Campaigners opposing Scotland’s controversial Named Person scheme have launched a new petition, ahead of this week’s legal action against the plans.
The No to Named Persons (NO2NP) group collected signatures on the streets of Kirkintilloch and Dundee at the weekend, tapping into mounting opposition to the Children and Young People (Scotland) Act, which was passed at Holyrood last year.
The petition says: “I oppose the Scottish Government’s plan to assign a ‘Named Person’ to every child in Scotland because it undermines families and diverts resources from children who need them.”
Under the law, every child in Scotland will be assigned a state-employed Named Person to monitor their welfare.
In January, judge Lord Pentland dismissed a judicial review brought against the legislation but three judges will consider an appeal against the decision during a two-day hearing starting on Wednesday.
The legal action was brought by The Christian Institute, alongside CARE, other charities and concerned parents.

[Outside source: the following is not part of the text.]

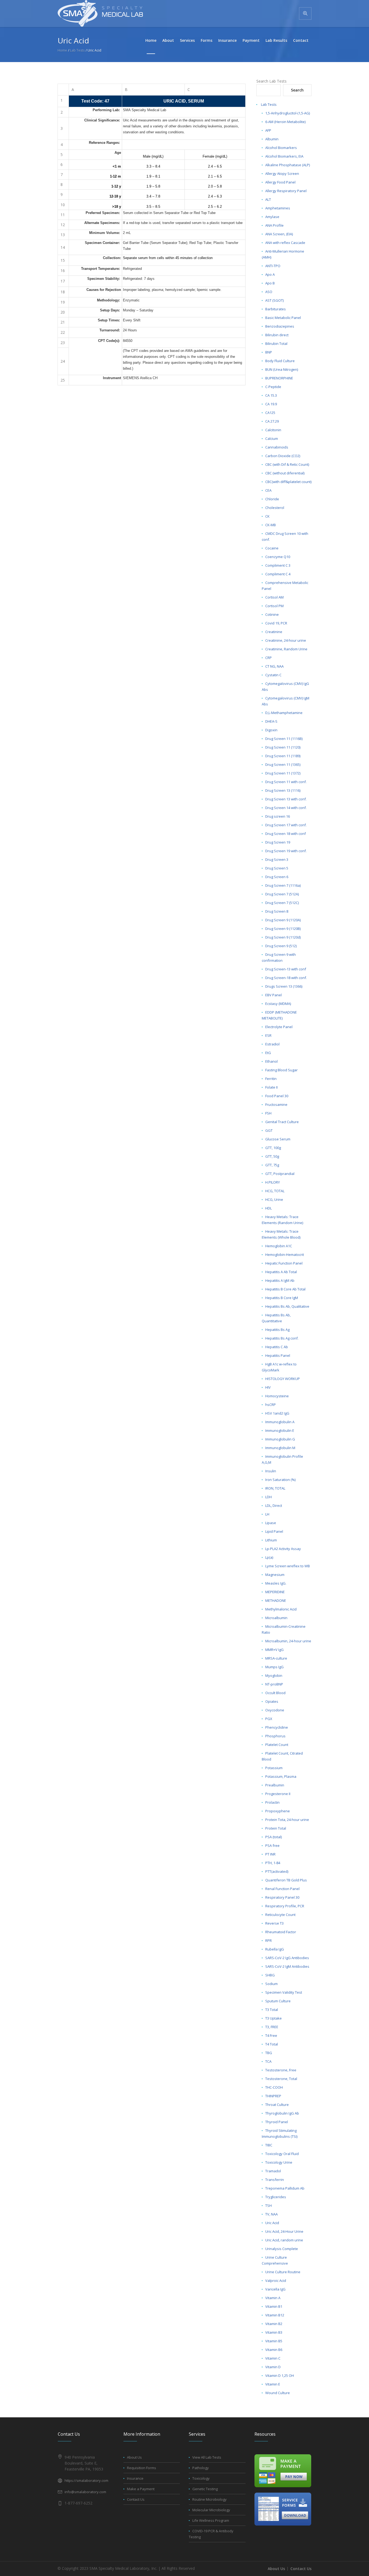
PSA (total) (273, 1836)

A spokesman for NO2NP said: “We remain deeply concerned about the threats to the human rights of families to their privacy in their own homes as well as the breaches of data protection laws as the state passes confidential family information to and from different public bodies.
“It is anti-democratic, breaches the privacy of families and is an unwelcome intrusion into the lives of ordinary mums and dads trying to do their best to bring up their children.

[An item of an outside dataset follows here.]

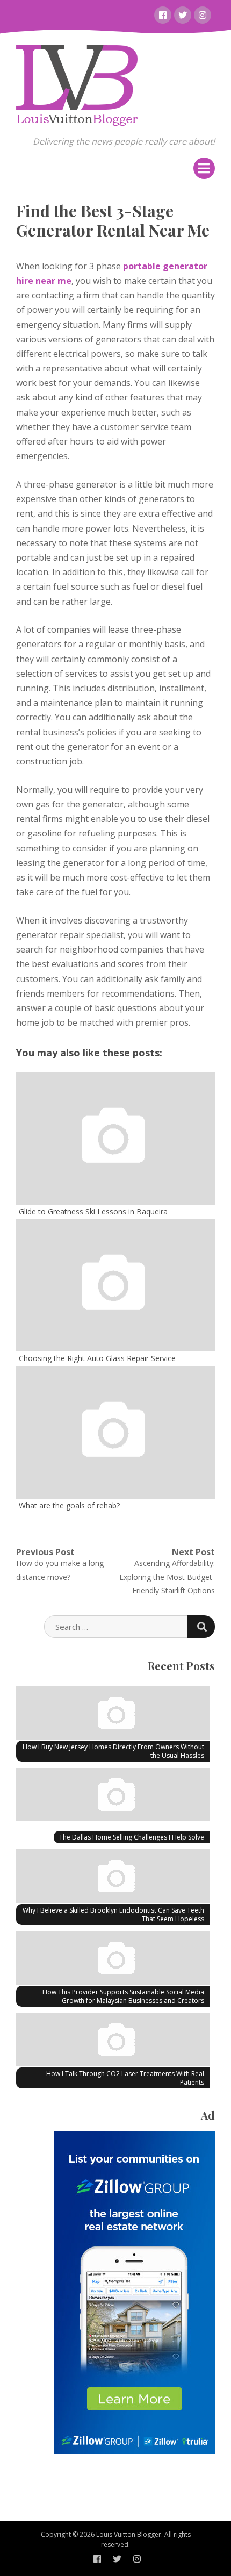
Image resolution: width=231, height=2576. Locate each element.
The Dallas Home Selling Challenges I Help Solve (131, 1837)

“The state thinks the named person – a health visitor, a teacher or other professional – can fulfil the role better than mums and dads which is ridiculous.”
A charity that provides legal help for children has applied to intervene in the appeal, saying that the Named Person scheme creates a “serious risk” that young people will not access confidential services when they are in need of help.
Alison Reid, Principal Solicitor of Clan Childlaw, said: “We all want to make sure that children and young people in Scotland are protected and recognise that when child protection issues arise, these need to be shared appropriately amongst professionals.
“However, where there are no child protection concerns, a child, like anyone else, should be entitled to a level of confidentiality when accessing advice”, she added.